When the author Ted Conover worked as correctional officer at New York’s notorious Sing Sing prison in the 1990s, he sometimes had to pass through ten different locked gates to reach his assigned post.
My visit with other board members of Prison Congregations of America to inmates at the Bellamy Creek Correctional Facility in western Michigan on April 10 did not involve nearly as many doors. But it was far from simple.
The process unfolded like this:
Several weeks before our board meeting, Mary Mortenson, the director of Prison Congregation, collected the names and Social Security numbers of those intending to visit the prison. She passed those along to Rich Rienstra, pastor of Celebration Fellowship, as the congregation at Bellamy Creek is called. Rich in turn provided them to the official prison chaplain, who notified the appropriate security authorities in the prison.
When we arrived at Bellamy Creek, we left our billfolds, belts, cell phones, and virtually all other personal objects in our vehicles. There were lockers just inside the entrance for other miscellaneous items. I tossed my comb in one of those, keeping only my driver’s license.
After a bit of milling around, we passed − in groups of six or seven − through the first gate, into an area that Rich called “the bubble.” There, we had to leave our licenses, remove our shoes as in airport screening, and have our hands dabbed with a substance that was then scanned.

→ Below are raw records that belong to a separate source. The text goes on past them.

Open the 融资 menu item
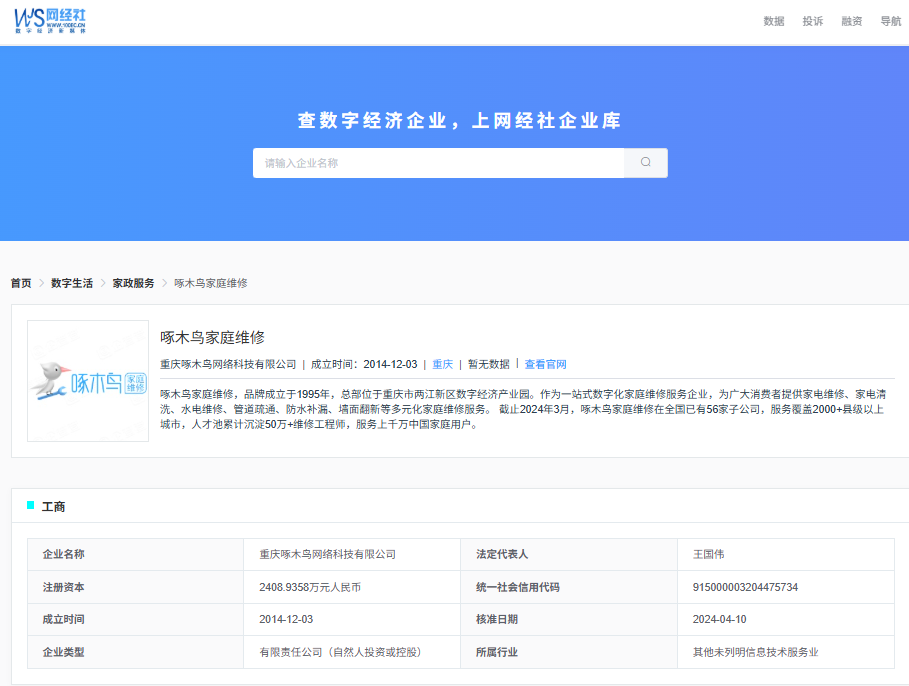 (852, 21)
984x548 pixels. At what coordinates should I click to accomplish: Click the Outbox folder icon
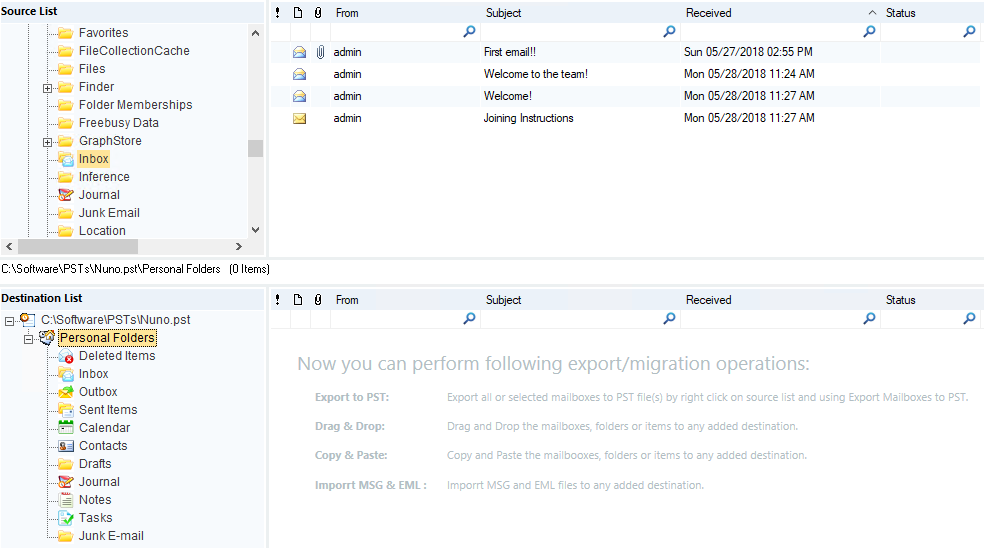pos(66,392)
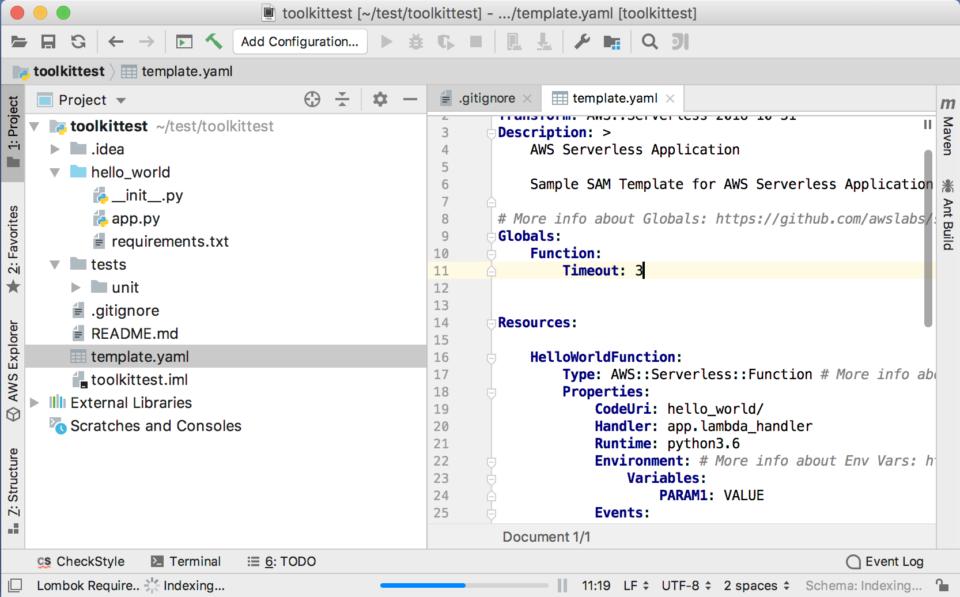Open Settings with the wrench icon
The image size is (960, 597).
coord(581,42)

Finally, after more milling around, we were in. Only two gates, not Conover’s ten, but “the bubble” packed numerous security features into an enclosed space.
We were lead down a corridor to the room where Celebration Fellowship meets, to spend a remarkable two hours with the brothers there. The Spirit was moving, animated by a mutual recognition that ultimately there is only one gate that matters: the one Jesus offers in John 14:6, “the way, the truth, and the life.”